All patients with untreated HCC who underwent F-18 FDG PET/CT as part of workup before liver resection or orthotopic liver transplantation at Henri Mondor University Hospital between October 2013 and January 2018 were considered eligible for the study (n = 71), and patients were included if they also underwent preoperative liver MRI with HBP imaging. A total of 36 people met the inclusion criteria.
All patients underwent Gd-BOPTA-enhanced MRI including delayed HBP images, F-18 FDG PET/CT, and (for 29/32 patients) F-18 FCH PET/CT during the two months prior to surgery. For each lesion, the authors calculated the LLCER on MRI HBP images and the SUVmax tumor-to-liver ratio (SUVT/L) for both tracers. They analyzed and compared the predictive value for aggressive pathological features, including the histological grade and MVI, as well as the RFS.

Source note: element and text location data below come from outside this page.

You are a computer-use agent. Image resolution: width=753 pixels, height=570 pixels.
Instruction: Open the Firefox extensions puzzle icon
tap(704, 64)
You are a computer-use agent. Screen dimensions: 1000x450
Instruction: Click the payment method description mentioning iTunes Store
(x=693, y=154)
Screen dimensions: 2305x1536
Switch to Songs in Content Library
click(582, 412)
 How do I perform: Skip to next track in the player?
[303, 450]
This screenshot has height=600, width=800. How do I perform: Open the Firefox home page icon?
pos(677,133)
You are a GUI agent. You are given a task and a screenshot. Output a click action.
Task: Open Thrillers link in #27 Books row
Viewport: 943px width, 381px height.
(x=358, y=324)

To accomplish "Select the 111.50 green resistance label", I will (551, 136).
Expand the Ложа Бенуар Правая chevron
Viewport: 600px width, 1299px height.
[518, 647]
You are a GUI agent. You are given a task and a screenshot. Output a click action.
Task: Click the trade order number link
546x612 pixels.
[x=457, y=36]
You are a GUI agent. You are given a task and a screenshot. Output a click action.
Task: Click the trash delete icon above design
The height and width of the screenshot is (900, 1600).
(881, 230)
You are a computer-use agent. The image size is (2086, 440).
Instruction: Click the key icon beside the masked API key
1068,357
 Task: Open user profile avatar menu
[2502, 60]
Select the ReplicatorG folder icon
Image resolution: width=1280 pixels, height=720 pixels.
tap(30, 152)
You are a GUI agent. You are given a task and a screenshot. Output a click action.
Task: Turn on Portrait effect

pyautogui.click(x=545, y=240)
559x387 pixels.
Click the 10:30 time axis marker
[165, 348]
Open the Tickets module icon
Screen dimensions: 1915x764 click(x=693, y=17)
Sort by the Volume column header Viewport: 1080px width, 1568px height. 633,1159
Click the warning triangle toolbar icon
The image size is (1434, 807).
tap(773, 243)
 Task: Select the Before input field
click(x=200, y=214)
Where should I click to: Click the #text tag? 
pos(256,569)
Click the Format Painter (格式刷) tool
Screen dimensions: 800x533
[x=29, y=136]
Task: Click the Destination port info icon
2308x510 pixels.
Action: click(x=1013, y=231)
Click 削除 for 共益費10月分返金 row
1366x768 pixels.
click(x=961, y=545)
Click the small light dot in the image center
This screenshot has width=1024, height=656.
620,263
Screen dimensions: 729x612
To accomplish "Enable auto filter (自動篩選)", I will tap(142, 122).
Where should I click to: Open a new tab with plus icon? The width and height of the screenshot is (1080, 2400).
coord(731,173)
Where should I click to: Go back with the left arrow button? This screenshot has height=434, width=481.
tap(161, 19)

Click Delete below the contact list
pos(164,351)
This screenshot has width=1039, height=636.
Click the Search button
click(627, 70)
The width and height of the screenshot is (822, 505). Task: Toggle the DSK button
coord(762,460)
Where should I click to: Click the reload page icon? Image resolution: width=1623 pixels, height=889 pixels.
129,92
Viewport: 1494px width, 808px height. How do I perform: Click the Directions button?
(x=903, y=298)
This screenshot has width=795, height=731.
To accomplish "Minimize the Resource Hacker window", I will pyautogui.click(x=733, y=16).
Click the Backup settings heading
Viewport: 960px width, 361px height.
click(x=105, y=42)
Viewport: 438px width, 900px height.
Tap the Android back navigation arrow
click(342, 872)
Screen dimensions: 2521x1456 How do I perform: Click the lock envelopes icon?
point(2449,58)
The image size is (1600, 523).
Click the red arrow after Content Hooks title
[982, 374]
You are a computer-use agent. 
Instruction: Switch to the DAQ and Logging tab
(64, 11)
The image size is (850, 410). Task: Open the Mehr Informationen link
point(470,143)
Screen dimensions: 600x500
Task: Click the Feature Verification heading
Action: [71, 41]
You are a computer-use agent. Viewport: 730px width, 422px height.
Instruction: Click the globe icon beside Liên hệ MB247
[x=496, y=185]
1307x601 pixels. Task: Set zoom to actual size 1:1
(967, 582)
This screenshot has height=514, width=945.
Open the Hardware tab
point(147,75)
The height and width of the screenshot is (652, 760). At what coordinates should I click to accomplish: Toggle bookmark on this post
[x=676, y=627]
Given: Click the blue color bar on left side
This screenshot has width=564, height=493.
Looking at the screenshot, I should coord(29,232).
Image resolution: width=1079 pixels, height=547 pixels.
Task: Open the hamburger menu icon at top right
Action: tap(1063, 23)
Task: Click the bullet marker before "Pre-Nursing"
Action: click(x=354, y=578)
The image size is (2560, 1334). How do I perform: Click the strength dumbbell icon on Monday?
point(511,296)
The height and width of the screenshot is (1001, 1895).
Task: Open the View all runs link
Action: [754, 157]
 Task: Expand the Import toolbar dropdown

The area under receiver operating characteristics for the identification of aggressive HCCs on pathology with LLCER, F-18 FDG SUVT/L, and F-18 FCH SUVT/L were 0.92 (95% confidence interval [CI] 0.78, 0.98), 0.89 (95% CI 0.74, 0.97; p = 0.70), and 0.64 (95% CI 0.45, 0.80; p = 0.035). LLCER was identified as an independent predictor of RFS (HR [95% CI] = 0.91 [0.84, 0.99], p = 0.022). LLCER − 4.72% or less also accurately predicted moderate to poor differentiation grade (sensitivity = 100%, specificity = 92.9%) and MVI (sensitivity = 93.3%, specificity = 60%) and identified patients with poor RFS after surgical resection (p = 0.030).
After surgical resection for HCC, patients with an LLCER of -4.72% or less had significantly poorer recurrence-free survival than patients with an LLCER superior to -4.72%, according to the authors.
"HBP tumor enhancement after Gd-BOPTA injection may help identify aggressive HCC pathological features, and patients with reduced recurrence-free survival after surgical resection," they wrote.
Impact of research
Based on the study findings, senior author and radiologist Prof. Alain Luciani and the rest of the team have changed their routine practice by integrating Gd-BOPTA-enhanced MRI with delayed HBP images as part of presurgery workup in all patients with resectable HCC.
Dr. Sébastien Mulé, PhD, from Henri Mondor University Hospital in Créteil.
"PET/MRI with F-18 FDG is now performed in our institution as part of HCC pretreatment workup," Mulé noted. "Improving lesion characterization and prognostic prediction by systematically performing acquisitions at the hepatobiliary phase may be an interesting next step. Further studies will evaluate whether hepatobiliary MR contrast agent uptake may help optimize therapeutic management strategy in patients with HCC."
Staff at the Henri Mondor University Hospital have been and still are involved in the care of COVID-19 patients, and the pandemic has had a significant impact on the organization and the clinical activity of the radiology department, he said.
"Notably, the management of patients with HCC was significantly altered, as patients were more likely to wait before they consult, and thus to present with more advanced stages of disease," Mulé added.